Reporting of Coverage

The ACA requires ALEs to report information to the IRS and to employees regarding the employer-sponsored health coverage. The IRS will use the information that ALEs report to verify employer-sponsored coverage and administer the employer shared responsibility provisions. This reporting requirement is found in Code Section 6056.

All ALEs with full-time employees, even medium-sized ALEs that qualify for the one-year delay from the pay or play rules, must report under Section 6056 for 2015.

In addition, the ACA requires every health insurance issuer, sponsor of a self-insured health plan, government agency that administers government-sponsored health insurance programs and any other entity that provides minimum essential coverage (MEC) to file an annual return with the IRS reporting information for each individual who is provided with this coverage. Related statements must also be provided to individuals. This reporting requirement is found in Code Section 6055.

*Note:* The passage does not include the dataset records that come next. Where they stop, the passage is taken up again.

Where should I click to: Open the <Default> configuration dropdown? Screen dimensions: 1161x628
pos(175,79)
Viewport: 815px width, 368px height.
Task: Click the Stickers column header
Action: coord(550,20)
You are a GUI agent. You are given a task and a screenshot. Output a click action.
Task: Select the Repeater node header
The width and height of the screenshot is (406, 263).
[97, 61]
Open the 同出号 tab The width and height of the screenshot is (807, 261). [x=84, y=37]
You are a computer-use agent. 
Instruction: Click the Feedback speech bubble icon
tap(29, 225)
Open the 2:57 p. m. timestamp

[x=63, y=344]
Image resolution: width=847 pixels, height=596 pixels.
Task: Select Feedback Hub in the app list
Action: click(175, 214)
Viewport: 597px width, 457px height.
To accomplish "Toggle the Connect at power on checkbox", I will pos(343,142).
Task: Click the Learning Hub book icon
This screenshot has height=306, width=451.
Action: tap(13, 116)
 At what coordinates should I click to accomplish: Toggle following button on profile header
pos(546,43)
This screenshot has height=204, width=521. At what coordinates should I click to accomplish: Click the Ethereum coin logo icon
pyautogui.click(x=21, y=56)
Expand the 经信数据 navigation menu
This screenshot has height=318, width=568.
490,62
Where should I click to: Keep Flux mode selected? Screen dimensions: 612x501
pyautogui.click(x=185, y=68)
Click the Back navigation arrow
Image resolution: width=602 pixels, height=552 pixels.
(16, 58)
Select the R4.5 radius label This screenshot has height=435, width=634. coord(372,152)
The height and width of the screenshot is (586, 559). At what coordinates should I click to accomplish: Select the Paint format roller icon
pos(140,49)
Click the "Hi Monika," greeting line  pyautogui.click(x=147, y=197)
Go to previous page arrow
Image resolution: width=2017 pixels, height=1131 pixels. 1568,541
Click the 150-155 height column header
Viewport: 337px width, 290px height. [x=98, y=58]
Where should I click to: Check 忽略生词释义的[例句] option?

Both of these reporting requirements become effective in 2015. The first returns will be due in 2016 for health plan coverage provided in 2015.

  • The Section 6055 and 6056 returns must be filed with the IRS by Feb. 28 (or March 31, if filed electronically) of the year after the calendar year to which the returns relate.
  • Written statements must be provided to employees no later than Jan. 31 of the year following the calendar year in which coverage was provided.

ALEs with self-funded plans will be required to comply with both reporting obligations, while ALEs with insured plans will only need to comply with Section 6056 reporting. To simplify the reporting process, the IRS will allow ALEs with self-insured plans to use a single combined form for reporting the information required under both Section 6055 and Section 6056.

Prepare for Health Plan Reporting:

  • Determine which reporting requirements apply to you and your health plans.
  • Start analyzing the information you will need for reporting and coordinate internal and external resources to help track the required data.